Our View: “No Call for Concern”
Another common concern has been that the prospect of tighter monetary policy, and specifically higher interest rates, could push up hybrid yields. Leaving aside the question of whether the ECB will hike rates, we believe the concern is misplaced.
It arises because higher rates are often mistaken for an incentive not to call hybrids. Hybrid securities are generally callable after five to eight years and they tend to trade to their first call date in the secondary market. If the market expected them not to be called, yields and spreads would seemingly be commensurately higher.
Leaving a fixed-coupon security outstanding would appear to be advantageous to an issuer in a rising-rate environment. Hybrids are not like other fixed-coupon instruments, however. Crucially, if they are not called, their coupons are re-set and Standard & Poor’s rescinds their 50%-equity treatment.

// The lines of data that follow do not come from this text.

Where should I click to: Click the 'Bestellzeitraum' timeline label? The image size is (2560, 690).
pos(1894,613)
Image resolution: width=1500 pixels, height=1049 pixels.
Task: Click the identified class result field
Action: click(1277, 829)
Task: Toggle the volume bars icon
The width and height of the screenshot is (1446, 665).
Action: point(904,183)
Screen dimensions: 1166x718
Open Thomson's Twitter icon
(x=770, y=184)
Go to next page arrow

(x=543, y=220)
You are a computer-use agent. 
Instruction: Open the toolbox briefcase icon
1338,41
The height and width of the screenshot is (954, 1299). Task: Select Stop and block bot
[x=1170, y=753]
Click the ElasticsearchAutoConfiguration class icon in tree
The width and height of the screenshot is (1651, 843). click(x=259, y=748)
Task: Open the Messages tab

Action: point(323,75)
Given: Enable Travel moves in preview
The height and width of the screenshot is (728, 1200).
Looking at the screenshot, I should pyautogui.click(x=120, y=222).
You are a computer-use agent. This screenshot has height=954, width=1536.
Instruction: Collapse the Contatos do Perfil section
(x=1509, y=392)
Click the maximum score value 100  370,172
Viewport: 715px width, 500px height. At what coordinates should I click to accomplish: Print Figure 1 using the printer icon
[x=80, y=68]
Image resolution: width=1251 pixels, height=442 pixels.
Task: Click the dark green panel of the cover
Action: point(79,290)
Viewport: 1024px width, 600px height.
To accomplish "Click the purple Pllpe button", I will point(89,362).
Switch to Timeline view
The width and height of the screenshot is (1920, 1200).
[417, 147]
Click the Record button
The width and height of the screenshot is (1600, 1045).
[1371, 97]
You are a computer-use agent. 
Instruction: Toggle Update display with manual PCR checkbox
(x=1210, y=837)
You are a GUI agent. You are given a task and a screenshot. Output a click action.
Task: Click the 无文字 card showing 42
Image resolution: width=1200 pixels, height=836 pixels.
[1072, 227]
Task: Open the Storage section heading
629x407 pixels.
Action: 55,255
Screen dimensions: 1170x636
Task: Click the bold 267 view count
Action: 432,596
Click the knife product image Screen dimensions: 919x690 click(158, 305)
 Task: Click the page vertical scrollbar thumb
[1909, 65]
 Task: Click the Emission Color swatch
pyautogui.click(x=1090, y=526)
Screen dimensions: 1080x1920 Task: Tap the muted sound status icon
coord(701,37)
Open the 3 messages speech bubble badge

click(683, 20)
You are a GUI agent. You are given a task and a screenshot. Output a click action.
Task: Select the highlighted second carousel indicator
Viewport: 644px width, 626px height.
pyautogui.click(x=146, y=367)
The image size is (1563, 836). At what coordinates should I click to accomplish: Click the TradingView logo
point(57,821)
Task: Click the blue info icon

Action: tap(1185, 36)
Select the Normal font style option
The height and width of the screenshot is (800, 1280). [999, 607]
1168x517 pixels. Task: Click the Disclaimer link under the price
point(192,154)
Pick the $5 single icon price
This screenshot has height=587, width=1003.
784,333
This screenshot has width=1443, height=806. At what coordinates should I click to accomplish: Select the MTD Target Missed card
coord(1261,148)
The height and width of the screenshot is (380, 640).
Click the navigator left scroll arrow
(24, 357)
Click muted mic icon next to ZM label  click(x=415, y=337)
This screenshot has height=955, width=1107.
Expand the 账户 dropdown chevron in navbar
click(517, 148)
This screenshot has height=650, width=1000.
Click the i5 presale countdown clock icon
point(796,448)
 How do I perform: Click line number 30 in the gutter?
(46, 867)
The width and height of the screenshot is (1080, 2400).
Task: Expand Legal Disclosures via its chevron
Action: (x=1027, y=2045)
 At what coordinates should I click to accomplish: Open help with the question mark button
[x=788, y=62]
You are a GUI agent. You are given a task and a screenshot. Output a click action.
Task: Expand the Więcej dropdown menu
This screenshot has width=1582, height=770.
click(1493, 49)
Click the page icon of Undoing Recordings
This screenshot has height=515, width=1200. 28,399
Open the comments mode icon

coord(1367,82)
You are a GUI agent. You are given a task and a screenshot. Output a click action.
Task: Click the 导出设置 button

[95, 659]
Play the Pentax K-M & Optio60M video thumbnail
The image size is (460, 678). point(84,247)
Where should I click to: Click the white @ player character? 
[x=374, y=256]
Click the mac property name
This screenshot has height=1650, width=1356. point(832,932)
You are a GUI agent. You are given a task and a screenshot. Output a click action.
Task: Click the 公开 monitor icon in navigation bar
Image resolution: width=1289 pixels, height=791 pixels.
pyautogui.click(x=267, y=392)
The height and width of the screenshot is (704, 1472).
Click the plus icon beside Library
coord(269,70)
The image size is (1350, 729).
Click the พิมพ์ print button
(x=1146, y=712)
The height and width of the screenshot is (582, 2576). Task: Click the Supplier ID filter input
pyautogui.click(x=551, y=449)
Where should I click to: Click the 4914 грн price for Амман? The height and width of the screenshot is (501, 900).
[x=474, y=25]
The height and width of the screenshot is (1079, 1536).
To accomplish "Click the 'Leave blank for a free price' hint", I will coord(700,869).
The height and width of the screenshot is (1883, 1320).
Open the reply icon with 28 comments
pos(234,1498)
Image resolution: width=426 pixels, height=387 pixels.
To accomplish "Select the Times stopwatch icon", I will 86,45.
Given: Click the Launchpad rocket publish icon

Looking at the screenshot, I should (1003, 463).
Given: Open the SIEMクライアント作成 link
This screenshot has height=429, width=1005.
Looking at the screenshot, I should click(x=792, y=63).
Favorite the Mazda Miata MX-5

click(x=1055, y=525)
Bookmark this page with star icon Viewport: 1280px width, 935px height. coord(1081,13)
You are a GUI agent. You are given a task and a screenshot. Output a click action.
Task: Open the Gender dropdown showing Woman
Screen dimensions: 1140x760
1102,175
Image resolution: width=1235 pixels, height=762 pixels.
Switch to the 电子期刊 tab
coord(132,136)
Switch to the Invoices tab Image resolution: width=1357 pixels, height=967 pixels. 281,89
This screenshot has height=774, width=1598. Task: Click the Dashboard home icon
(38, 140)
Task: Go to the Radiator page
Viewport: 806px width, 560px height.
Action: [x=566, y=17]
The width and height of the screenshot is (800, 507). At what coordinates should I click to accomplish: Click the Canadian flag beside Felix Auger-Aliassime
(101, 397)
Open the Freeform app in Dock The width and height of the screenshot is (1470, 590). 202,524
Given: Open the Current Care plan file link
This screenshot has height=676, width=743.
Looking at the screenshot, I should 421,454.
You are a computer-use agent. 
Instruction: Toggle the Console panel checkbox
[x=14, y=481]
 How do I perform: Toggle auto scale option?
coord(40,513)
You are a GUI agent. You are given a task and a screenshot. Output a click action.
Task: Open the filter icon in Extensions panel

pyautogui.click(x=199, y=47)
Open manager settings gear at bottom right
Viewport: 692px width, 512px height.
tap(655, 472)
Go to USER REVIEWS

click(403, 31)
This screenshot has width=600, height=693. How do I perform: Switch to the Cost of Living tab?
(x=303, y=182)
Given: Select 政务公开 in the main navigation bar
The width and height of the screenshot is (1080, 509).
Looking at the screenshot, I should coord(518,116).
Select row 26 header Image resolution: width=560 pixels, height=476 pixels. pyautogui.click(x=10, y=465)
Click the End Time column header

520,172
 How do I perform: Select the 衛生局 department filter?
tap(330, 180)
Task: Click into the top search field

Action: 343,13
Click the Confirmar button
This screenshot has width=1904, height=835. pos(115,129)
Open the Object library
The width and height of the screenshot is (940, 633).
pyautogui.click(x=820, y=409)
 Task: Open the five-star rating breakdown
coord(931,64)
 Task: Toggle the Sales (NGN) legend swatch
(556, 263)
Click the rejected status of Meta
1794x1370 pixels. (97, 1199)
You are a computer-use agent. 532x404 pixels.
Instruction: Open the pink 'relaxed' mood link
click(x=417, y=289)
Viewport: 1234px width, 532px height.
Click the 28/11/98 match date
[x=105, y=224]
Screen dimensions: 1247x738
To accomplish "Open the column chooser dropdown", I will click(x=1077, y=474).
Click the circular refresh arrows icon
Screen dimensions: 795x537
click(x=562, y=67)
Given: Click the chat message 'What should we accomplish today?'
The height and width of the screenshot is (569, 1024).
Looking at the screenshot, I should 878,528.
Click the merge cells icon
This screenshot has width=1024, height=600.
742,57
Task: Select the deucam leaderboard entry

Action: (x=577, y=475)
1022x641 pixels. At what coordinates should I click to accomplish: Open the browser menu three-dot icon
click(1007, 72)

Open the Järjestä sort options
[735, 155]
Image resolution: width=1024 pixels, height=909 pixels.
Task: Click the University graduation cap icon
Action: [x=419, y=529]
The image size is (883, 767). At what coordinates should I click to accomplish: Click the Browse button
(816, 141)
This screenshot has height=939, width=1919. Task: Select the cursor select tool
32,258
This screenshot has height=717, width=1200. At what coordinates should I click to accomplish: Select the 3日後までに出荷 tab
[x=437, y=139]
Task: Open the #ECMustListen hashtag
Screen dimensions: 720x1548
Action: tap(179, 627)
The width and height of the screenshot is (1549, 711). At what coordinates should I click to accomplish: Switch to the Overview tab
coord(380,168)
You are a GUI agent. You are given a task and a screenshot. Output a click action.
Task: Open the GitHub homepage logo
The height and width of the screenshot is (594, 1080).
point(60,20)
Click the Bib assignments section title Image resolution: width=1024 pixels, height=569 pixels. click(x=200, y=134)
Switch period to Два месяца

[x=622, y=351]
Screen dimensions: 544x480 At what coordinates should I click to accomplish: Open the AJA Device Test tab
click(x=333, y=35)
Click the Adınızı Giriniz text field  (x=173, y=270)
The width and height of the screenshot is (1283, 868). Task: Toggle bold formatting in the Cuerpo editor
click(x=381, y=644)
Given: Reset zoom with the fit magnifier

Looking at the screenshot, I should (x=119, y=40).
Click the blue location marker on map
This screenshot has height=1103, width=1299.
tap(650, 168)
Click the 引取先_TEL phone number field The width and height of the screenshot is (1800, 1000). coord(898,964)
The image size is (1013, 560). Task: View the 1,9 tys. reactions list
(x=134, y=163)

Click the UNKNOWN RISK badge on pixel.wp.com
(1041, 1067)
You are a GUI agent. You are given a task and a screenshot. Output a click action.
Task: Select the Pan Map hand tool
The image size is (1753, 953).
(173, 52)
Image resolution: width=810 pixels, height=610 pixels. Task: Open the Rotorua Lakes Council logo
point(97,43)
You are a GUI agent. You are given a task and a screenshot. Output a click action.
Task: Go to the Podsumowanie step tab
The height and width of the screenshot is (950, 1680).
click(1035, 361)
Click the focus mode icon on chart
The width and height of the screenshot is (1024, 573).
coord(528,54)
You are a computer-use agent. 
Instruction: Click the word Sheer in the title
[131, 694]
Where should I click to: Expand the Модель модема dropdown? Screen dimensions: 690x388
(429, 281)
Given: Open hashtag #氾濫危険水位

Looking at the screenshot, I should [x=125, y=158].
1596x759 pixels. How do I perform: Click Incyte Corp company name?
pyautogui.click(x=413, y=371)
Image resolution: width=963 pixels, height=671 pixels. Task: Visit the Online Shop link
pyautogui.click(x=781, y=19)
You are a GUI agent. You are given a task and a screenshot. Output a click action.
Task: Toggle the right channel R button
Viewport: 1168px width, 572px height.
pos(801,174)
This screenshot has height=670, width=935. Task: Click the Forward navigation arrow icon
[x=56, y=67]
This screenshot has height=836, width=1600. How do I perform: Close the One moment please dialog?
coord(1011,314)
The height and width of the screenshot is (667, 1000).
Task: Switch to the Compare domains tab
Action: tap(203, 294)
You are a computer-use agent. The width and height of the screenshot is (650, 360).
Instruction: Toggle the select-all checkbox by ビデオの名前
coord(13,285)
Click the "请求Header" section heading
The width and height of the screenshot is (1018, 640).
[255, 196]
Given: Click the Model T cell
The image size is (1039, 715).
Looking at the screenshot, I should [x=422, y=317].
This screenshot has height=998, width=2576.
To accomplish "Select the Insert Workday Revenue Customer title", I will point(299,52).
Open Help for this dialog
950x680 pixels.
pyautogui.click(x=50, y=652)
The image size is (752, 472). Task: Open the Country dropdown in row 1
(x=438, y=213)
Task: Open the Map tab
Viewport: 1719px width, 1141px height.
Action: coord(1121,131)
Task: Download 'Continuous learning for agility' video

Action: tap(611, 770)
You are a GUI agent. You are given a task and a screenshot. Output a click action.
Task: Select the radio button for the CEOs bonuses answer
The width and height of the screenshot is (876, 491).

Were a hybrid left outstanding, its coupons are re-set from their original fixed rate to a new fixed rate, based on the original fixed rate plus the currently prevailing five-year swap rate (for reference, the average original hybrid premium spread has been 370 basis points, compared with today’s spread of 100 basis points for senior bonds). There is often an additional 25 basis point penalty step-up, too. And that whole process is repeated again five years later, with the hybrid moving to a floating rate above its original spread. Leaving a hybrid outstanding does not really lock-in a very long-dated fixed rate, then.
Moreover, it is important to appreciate that an issuer does not assess the case for calling a hybrid based on its yield in isolation, but rather based on its yield relative to the yield it would have to pay to issue senior debt. Once a hybrid’s equity treatment is rescinded, it is essentially just another form of senior debt, with its coupon determined by the issuer’s hybrid credit spread when the security was first issued, and the prevailing five-year swap rate.
What determines the yield on senior debt? The issuer’s senior credit spread over the prevailing swap rate. Therefore, leaving a hybrid outstanding offers no advantage over calling it and refinancing it as senior debt unless the original yield of the hybrid was priced lower than the current yield of the issuer’s senior debt. For reference, non-financial euro-denominated senior spreads have never come close to the level that hybrids tend to be set at, even during the Eurozone crisis.
In short, senior debt will almost certainly be sellable at a lower yield, and it may even be sellable at a longer effective maturity. The apparent incentives not to call and refinance a hybrid as senior turn out to be illusory.
Given the recent decision by Banco Santander not to call one of its additional tier 1 capital bonds, or “CoCos”, it is worth noting how different the incentives are in that market: at current market levels leaving CoCos outstanding may be economically advantageous to the issuer, partly because they do not have coupon step-ups; they do not lose their equity content at their first call date; and even when an issuer would prefer to call a CoCo, its regulator can prevent it from doing so if it is concerned about the bank’s capital ratio.
If anything, the news out of Santander serves to underline the incentives that hybrid issuers have to call their bonds. That is why we—and the wider market—would expect them to be called in the absence of exceptionally severe idiosyncratic credit deterioration, or a systemic crisis of even greater magnitude than that of 2008.
Structural Yield Pick-Up
To the extent that hybrid security spreads have widened due to concerns about call probability as interest rates begin to rise—and we believe this has indeed been a factor recently—we would argue that represents part of the current value opportunity in the asset class.
The recent volatility in credit and risk assets in general has provided hybrids with one of their first big tests since the market started to grow substantially, six years ago. Overall, they have passed that test comfortably, responding to current dynamics as we would have expected and consolidating their reputation as a source of structural yield pick-up relative to their issuers’ senior bonds.